Coronavirus. Les hospitaliers sont sacrifiés selon Sud Santé La Rochelle

Dans une lettre ouverte adressée au directeur du Groupe hospitalier Littoral Atlantique, qui regroupe notamment les hôpitaux de La Rochelle et Rochefort, le syndicat Sud-Santé accuse la direction de "sacrifier le personnel de santé" faute de matériel.

Une infirmière de l'hôpital de La Rochelle portant un masque chirugical.
Une infirmière de l'hôpital de La Rochelle portant un masque chirugical. © Sud Santé
A La Rochelle, Sud Santé est très en colère. Le syndicat a adressé ce dimanche, une lettre ouverte au directeur du Groupe hospitalier Littoral Atlantique*, pour le sommer de protéger le personnel.

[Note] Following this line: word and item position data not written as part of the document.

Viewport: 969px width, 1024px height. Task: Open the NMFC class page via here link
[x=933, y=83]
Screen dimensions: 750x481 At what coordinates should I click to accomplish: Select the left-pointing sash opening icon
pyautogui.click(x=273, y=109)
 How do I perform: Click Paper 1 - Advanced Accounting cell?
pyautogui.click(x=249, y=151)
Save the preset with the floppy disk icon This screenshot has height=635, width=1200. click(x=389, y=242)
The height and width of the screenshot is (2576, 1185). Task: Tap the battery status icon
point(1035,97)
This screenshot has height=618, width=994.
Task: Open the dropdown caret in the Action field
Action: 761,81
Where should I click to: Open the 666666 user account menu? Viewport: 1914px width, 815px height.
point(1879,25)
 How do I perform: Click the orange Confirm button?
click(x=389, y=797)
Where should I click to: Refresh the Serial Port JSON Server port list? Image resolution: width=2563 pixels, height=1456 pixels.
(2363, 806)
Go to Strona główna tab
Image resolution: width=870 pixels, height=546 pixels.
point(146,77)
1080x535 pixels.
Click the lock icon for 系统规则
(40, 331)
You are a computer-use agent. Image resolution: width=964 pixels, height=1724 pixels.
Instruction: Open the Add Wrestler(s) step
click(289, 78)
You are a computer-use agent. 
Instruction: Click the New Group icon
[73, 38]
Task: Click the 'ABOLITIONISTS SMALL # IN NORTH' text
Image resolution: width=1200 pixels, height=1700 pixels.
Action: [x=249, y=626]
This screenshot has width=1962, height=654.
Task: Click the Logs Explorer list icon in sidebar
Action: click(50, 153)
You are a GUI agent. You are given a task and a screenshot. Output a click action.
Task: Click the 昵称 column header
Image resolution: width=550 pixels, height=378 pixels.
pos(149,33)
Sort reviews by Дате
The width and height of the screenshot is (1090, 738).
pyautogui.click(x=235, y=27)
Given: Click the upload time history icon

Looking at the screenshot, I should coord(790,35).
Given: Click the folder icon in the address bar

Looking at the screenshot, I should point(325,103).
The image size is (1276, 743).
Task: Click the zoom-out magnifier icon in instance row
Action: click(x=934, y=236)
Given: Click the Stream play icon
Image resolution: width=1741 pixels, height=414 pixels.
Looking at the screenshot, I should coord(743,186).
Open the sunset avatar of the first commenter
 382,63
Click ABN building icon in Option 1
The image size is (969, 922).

Il n’est pas possible pour nous de valider ou d’être le complice, même critique, de la manière dont sont sacrifiés les hospitaliers dans notre établissement. Depuis le début de la crise Covid-19, vous mettez les hospitaliers en danger, en partie faute de matériel à leur fournir pour travailler en sécurité.
- Christophe Geffré, élu Sud au CHSCT

Christophe Geffré, élu SUD au CHSCT et membre du conseil de surveillance de l’hôpital de La Rochelle, se dit abasourdi et surtout inquiet.

La direction parle de masques, c'est un peu comme si vous disiez, on a assez de pneus, sans dire qu'ils sont crevés. Ils parlent de masques mais ce sont des masques chirurgicaux qui ne protègent pas. Il y a déjà une contamination dans un service de l'hôpital de La Rochelle,
Christophe Geffré, élu Sud au CHSCT

Des salariés "effrayés, en panique"

Selon le syndicat, l'établissement a pourtant engrangé des bénéfices de plusieurs millions d’euros depuis 2004. "Le manque de stock de matériel n'est pas dû au manque d'argent" estime l'élu du CHSCT qui déplore un vent de panique parmi les soignants.

On envoie le personnel jouer à la roulette russe, il faut que la direction arrête de dire qu'il y a suffisament de matériel, on a demandé un chiffrage des soignants contaminés mais ils ne sont pas testés. Nous, on reçoit des dizaines de coups de fils par jour de salariés effrayés parce qu'ils ne sont pas protégés. On est envahis d'appels de gens qui sont en panique.

Sud Santé exhorte par ailleurs le maire et les élus à lancer un appel aux entreprises de la région pour qu'elles produisent des masques, des visières, des respirateurs, des blouses de protection. 

On a des collègues Sud qui ont été infectés, on fait travailler des gens sans protection, les collègues ne changent pas de blouses tous les jours, on manque de charlottes, de lunettes de protection, de surchaussures,
Christophe Geffré, élu Sud au CHSCT

La réaction du groupe hospitalier

De son côté la direction assure avoir toujours suivi les recommandations nationales et avoir préparé son établissement à faire face à l’épidémie du Covid-19. Dans un communiqué, le Groupe Hospitalier Littoral Atlantique a réagi à cette lettre ouverte en détaillant la doctrine du groupe hospitalier concernant les ports des masques chirurgicaux et FFP2 depuis la crise sanitaire (voir encadré).

*Groupe Hospitalier de La Rochelle-Ré-Aunis ,Centres Hospitaliers de Rochefort et de Marennes.
 
La doctrine de port du masque (masque chirurgical et masque FFP2) mise en place au sein du Groupe Hospitalier Littoral Atlantique.
Pour les personnels soignants des services MCO/SSR hors zone COVID 19 : 2 masques par jour.
Pour les professionnels exerçant dans les zones COVID : utilisation des masques dans le respect des bonnes pratiques.
Pour les personnels circulant dans les locaux hors zone COVID (brancardiers, diététiciennes, psychologues, assistantes sociales, ASH, coursiers…) et les personnels d’accueil : 1 masque par jour.
Pour les personnels des EHPAD, USLD, Psychiatrie, laboratoires, pharmacie : 1 masque par jour.
Pour les personnels administratifs ou isolés dans leur bureau : 1 masque à porter lorsqu’ils circulent ou en présence d’autre(s) personne(s).
Le masque FFP2 est lui réservé aux zones COVID pour les soins rapprochés. Sont ainsi concernés les gestes à haut risque de production d’aérosols de sécrétions respiratoires : Intubation, extubation. Fibroscopie bronchique.Ventilation non invasive / Ventilation artificielle au BAVU. Trachéotomie.
Mais aussi pour les gestes à moindre risque de production d’aérosols : Prélèvements respiratoires. Aspiration trachéale. Kinésithérapie respiratoire.